How do AI algorithms discriminate, and what can be done about it?
Those are two questions increasingly on the minds of healthcare stakeholders as AI assumes a steadily more prominent position as a tool in the struggles against the coronavirus and other pressing healthcare challenges.
In a recent commentary, Sharona Hoffman, professor of health law and bioethics at Case Western Reserve University, cited some examples of how algorithms can end up “discriminating” by making assumptions based on data that don’t necessarily support them.
For example, she described a 2019 study that found that an algorithm used to refer chronically ill patients to programs that care for high-risk patients favored whites over sicker African Americans because it “used past medical expenditures as a proxy for medical needs.”
The problem is, she noted, “(p)overty and difficulty accessing health care often prevent African Americans from spending as much money on health care as others. The algorithm misinterpreted their low spending as indicating they were healthy and deprived them of critically needed support.
Similarly, she observed, “doctors often diagnose angina and heart attacks based on symptoms that men experience more commonly than women.

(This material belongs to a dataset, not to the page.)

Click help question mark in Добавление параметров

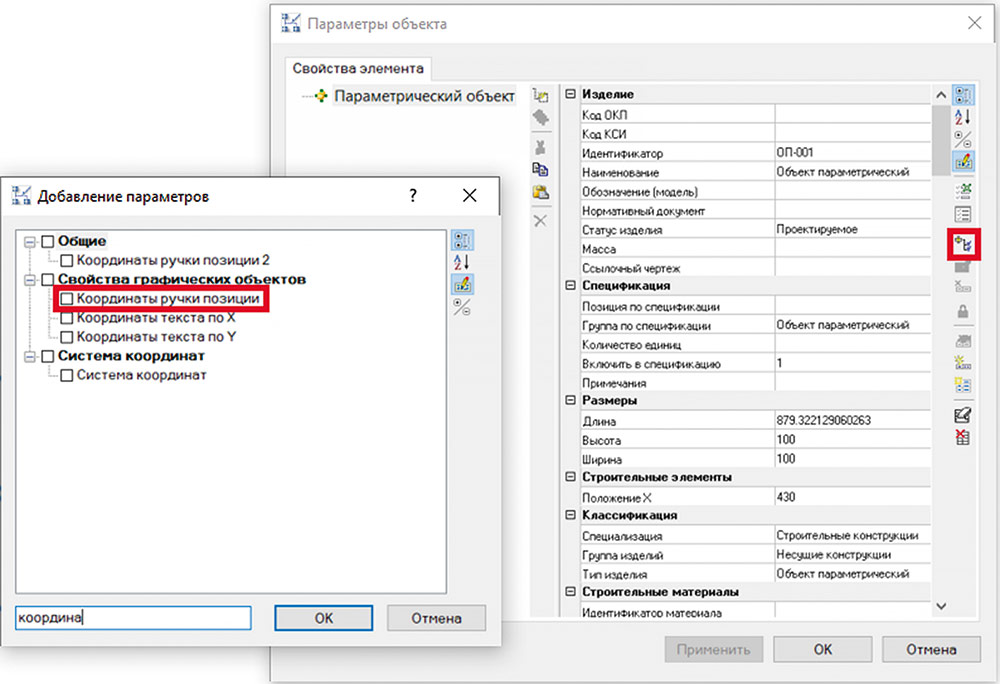click(413, 196)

Women are consequently underdiagnosed for heart disease.”
So what to do about these and myriad other instances where de-facto discrimination occurs as a result of data that have been skewed repeatedly one way or another.
For Hoffman, the keys to addressing algorithmic bias are litigation, regulation, legislation and best practices.
For litigation, Hoffman is referring specifically to “disparate impact litigation,” which she notes is available to plaintiffs in the fields of employment and housing but not healthcare. “In the AI era,” she says, “this approach makes little sense.”
Under regulation, she calls on the FDA to become more mindful of potential bias problems before it approves new AI systems, while for legislation she promotes the move to make companies study their algorithms more thoroughly in order to root it out before releasing a new algorithm.
Perhaps the most sweeping but also most effective solution Hoffman suggests is for developers to focus on making fairer AI. “Medical AI developers and users can prioritize algorithmic fairness,” she says. “It should be a key element in designing, validating and implementing medical AI systems, and healthcare providers should keep it in mind when choosing and using these systems.”
The bottom line, says Hoffman, is that AI is only going to become more prominent in healthcare, so given the potential damage bias can do a growing number of patients, the time to address and eliminate the problem is now.